Maryland Reporter
By Len Lazarick

Supporters of a major increase in alcohol taxes to support health care believe the election results, legislative committee assignments and a new poll have put them close to their goal of a “dime-a-drink” tax hike.

“We think we’re close to majorities” in both the House Ways & Means Committee and the Senate Budget and Taxation Committee, said Vincent DeMarco, president of the Health Care for All Coalition.

The Nov. 2 election produced 20 senators and 64 delegates who either signed a pledge or indicated their willingness to support a dime-a-drink tax hike, near a majority in the 47-member Senate and 141-delegate House. State excise taxes on beer and wine haven’t gone up in 39 years, and there’s been no tax hike on spirits for 56 years.

A solid two-thirds of voters in a poll finished last week said they favored “an increased tax of 10 cents per alcoholic drink if the money was dedicated specifically to alcohol and drug treatment and prevention, health care for the uninsured , training for health care workers, and programs for people with developmental disabilities and mental health needs,” according to Steve Raabe of Opinion Works , citing the exact wording of the question. In the survey of 663 registered voters Dec. 20-28, 45% said they “strongly favor” the proposal.

“In this economy, to have this sort of support is extremely significant,” said Raabe who has polled for the Baltimore Sun, the Chesapeake Bay Foundation and other organizations.  People are loath to fork over more money to the state for anything, Raabe said, but this dedicated tax is a clear exception to the prevailing anti-tax mood.

Professor David Jernigan of the Johns Hopkins Bloomberg School of Public Health said in an updated report that the alcohol tax hike would raise $215 million, while it would cut liquor consumption and save $225 million to Maryland’s economy. He said those who engage in “risky” drinking would pay the bulk of the new taxes, with social drinkers paying about $11 more per year.

“Productivity gains alone will exceed any job losses in the alcohol industry,” Jernigan said. “Cross-border shopping will have an insignificant impact” on those who sell beer, wine and spirits in Maryland, he said.

The retail, wholesale and restaurant industry in Maryland have already begun organizing to oppose the tax hike.

The Distilled Spirits Council launched a harsh attack on Jernigan, saying his research has been cited as “flawed” by Federal Trade Commission and others in academia.

“To call a distilled spirits tax increase simply a dime-a-drink, as cited by Jernigan, is absurd,” Jay Hibbard, vice president of the Distilled Spirits Council, said in a statement. “Any economist will tell you it translates to dollars per bottle – an increase that severely punishes businesses that purchase alcohol in cases.
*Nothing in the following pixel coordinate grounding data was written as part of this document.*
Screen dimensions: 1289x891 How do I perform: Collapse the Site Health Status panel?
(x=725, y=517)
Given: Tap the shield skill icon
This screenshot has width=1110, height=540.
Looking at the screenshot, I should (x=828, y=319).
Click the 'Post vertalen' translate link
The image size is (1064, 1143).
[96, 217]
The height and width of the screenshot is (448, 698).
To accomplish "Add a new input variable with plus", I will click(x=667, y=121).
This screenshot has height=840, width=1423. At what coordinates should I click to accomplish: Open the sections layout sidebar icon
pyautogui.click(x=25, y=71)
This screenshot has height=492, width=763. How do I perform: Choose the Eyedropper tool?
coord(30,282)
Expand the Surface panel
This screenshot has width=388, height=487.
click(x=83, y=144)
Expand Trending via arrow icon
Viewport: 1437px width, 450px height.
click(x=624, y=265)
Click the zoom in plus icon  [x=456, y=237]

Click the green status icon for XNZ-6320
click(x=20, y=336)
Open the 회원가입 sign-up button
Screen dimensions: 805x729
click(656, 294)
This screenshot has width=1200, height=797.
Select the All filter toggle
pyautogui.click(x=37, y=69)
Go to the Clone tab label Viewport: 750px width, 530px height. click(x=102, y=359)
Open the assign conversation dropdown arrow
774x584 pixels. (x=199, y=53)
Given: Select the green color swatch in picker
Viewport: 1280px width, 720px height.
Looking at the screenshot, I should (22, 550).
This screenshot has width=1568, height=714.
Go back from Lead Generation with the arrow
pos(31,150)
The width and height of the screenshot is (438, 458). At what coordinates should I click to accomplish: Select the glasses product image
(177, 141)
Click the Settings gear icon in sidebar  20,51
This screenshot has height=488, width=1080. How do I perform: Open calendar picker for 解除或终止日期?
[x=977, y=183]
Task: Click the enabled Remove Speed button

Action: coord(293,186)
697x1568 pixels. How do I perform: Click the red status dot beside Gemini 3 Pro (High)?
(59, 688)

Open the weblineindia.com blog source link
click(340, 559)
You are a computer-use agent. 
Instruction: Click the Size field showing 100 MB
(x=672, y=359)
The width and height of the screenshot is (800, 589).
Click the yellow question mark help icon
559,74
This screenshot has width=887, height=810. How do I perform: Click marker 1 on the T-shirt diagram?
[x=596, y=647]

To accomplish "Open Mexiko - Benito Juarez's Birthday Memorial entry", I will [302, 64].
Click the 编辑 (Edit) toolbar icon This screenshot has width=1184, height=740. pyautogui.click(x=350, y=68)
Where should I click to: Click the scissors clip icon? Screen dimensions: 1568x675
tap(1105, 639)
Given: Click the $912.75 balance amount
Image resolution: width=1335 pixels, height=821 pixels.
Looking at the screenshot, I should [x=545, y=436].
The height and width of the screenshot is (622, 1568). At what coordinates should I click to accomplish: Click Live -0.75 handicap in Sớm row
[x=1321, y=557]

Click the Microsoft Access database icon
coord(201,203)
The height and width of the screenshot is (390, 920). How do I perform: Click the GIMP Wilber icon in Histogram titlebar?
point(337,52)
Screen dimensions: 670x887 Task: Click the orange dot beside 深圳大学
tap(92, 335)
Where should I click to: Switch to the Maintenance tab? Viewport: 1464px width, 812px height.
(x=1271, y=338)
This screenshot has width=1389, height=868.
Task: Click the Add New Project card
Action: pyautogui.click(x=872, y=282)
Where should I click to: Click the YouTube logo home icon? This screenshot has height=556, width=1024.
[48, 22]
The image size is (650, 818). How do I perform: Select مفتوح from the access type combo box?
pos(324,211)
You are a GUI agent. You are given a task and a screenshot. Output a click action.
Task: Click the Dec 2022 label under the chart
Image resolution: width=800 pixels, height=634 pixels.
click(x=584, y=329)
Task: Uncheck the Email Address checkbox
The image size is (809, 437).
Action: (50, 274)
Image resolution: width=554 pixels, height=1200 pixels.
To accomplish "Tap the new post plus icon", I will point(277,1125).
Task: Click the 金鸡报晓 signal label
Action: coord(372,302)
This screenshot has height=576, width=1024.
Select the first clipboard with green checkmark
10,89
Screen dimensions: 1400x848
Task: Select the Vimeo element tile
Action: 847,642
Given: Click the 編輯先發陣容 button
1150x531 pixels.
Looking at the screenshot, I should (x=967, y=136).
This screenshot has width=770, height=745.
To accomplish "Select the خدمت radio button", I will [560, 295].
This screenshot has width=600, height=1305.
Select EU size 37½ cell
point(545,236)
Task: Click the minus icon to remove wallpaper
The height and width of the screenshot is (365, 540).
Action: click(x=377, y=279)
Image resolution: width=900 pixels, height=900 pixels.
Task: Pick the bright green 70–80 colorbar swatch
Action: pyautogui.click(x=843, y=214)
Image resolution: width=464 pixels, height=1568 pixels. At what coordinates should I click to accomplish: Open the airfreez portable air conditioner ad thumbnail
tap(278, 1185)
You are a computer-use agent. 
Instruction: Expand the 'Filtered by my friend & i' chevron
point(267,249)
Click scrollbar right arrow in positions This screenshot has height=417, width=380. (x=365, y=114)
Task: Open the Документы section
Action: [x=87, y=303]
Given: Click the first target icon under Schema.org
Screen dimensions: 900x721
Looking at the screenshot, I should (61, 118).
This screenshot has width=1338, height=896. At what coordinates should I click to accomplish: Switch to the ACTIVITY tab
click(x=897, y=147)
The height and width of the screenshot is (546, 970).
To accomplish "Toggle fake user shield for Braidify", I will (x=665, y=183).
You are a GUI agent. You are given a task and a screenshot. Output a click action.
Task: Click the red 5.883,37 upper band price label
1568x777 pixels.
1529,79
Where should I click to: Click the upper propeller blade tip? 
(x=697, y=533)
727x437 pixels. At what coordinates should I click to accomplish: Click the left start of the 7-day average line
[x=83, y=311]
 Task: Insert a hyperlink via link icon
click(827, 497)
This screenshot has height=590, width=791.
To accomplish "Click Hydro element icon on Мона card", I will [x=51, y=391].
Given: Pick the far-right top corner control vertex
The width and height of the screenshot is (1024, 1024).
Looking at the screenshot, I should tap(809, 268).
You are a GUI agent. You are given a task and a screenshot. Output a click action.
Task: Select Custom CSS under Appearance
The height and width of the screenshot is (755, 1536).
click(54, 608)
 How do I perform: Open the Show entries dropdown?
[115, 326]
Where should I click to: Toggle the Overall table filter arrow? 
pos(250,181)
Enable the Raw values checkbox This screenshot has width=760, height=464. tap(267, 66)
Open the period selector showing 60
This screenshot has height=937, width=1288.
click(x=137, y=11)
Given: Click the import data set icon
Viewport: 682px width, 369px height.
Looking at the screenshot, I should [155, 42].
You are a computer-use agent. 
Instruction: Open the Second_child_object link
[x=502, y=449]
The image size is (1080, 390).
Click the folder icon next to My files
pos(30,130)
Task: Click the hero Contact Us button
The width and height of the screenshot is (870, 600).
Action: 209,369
Jernigan’s anti-alcohol lobbying is not a substitute for science and certainly not for economics.”

“Forcing thousands of waiters, waitresses, bartenders and busboys into the unemployment line is no way to prop up the state’s health care system,” Hibbard said. Maryland’s excise tax on a gallon of spirits would be over $10, on top of federal taxes, the state sales tax and local liquor fees.
Sen. Richard Madaleno, D-Montgomery, who will sponsor the increase, said there has been “an interesting change in tone from the [legislative] leadership” about the tax, showing that previous opposition has softened.
As he campaigned for re-election this fall, Madaleno said constituents would tell him: “This is a tax I can support.”

Currently, the state tax is 9 cents per gallon on beer, 40 cents per gallon on wine and $1.50 per gallon on spirits. The increase would add roughly 10 cents per “drink” across the board. While this seems small, calculations have shown that the actual taxes would increase by 700% to 1,300%.